With 22 million jobs lost between February and April due to COVID-19, we have seen a flood of jobseekers across most markets. As the unemployment rate begins to recover and you hunt for your next position, follow these two essential jobseeker safety rules to keep your search efficient and secure.
1. Apply with Care
It is tempting in times like these to get as many applications out the door as possible, but remember to look before you leap. From false job postings to data theft, navigating the world of internet applications can be tricky.
False job postings
Scammers have been found creating employer accounts on job boards and replicating legitimate postings with minor content changes such as the location or rate of pay. The posting may have you apply directly through the job board, or route you to an unsecure website. When someone applies, the scammer can then attempt to obtain the jobseeker’s Personally Identifiable Information (PII) through data collection or direct outreach
What should you do?
- Double-check. Go to the company’s careers page and see if the posting you are considering applying to exists. Pay close attention to title differences and posting details. If something does not match, do not apply and feel free to alert the company.
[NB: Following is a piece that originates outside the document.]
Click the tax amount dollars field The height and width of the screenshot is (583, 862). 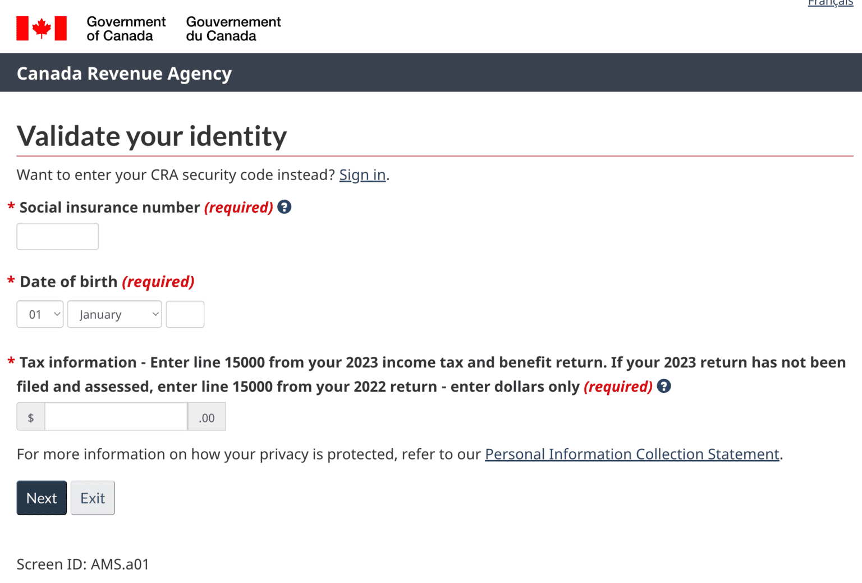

- Make sure the site you apply on is secure. One easy way to determine this is if the address begins with HTTPS vs HTTP. HTTPS denotes that a site is encrypted, and your data is less likely to be intercepted. Just remember, the S stands for “Secure”.
L2. Limit your PII
Providing PII Up-Front
Naturally, when applying for a job you want the hiring manager to be able to reach you. However, be wary of providing all of your contact information on your resume, especially if you will be posting it on job boards and social media networks. Limit the information you provide, and if you want to take extra precautions, create an email address specifically for your job search. This will save you, and your inbox, some potential pain. Just make sure you check it regularly!
Requests for PII
As mentioned above, you may see emails come through requesting your PII. When they are unsolicited, it is easy to throw them out. But what if they are coming from a job you applied to? Watch for these Red Flags before you respond:
- Non-company email domains. The CEO is not likely to email you from gmail.
- Poorly written content. Put on your proof-reading glasses; many scam emails are filled with errors in spelling, punctuation, and capitalization.
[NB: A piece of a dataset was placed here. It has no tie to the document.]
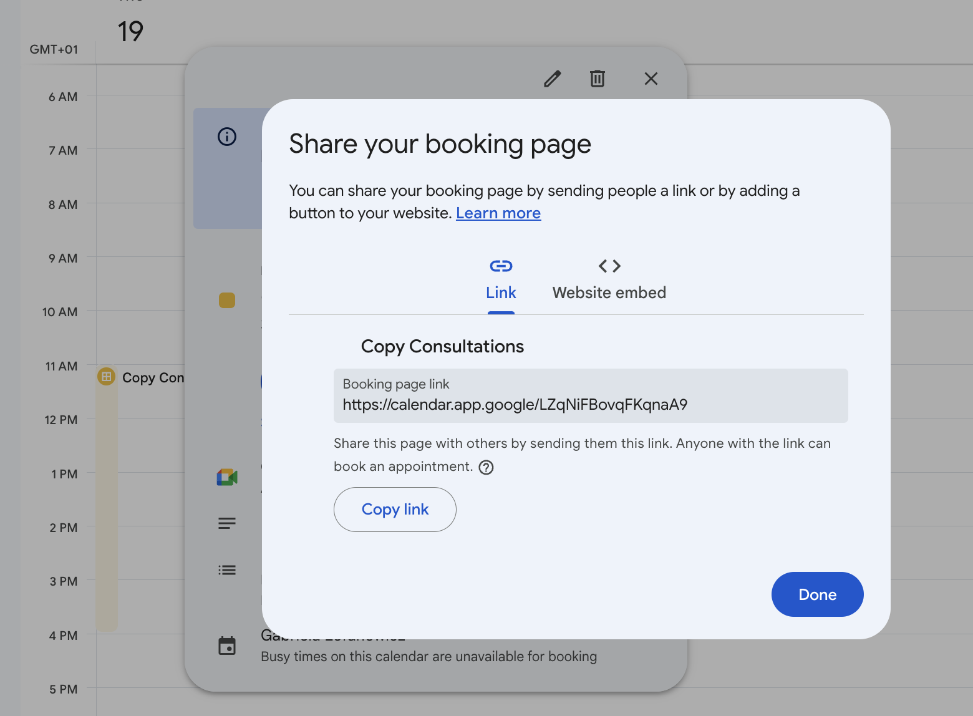Select the booking page link field
Viewport: 973px width, 716px height.
pyautogui.click(x=591, y=396)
- Written requests for PII. Most positions will not require PII, nor should you provide it, until an official offer has been signed.
Some scammers can be quite sophisticated and use the names of company officials as well as mimicking company imagery and content. If anything seems off, trust your instincts. Contact the company directly through their website.
When to Provide PII
As mentioned, most positions will not require your PII prior to offer. However, there is one exception worth mentioning. If the position you are applying to is in the Government Contracting world and requires a security clearance, you should expect to provide your PII up-front. Simply put, this is so the company can verify that your clearance is active in the appropriate system prior to wasting their (and your) time going through the interview process if they absolutely cannot hire you. As a general rule, these requests will come via phone from a member of the Human Resources Department or directly from the company’s Facility Security Officer (FSO). You should feel free to check in with your recruitment point of contact to verify the person’s identity if you are uncomfortable in any way.
Looking for a job is hard work. Do not make it harder by opening yourself up to the possibility of identity theft. Verify prior to providing any information. Stay safe out there, and good luck!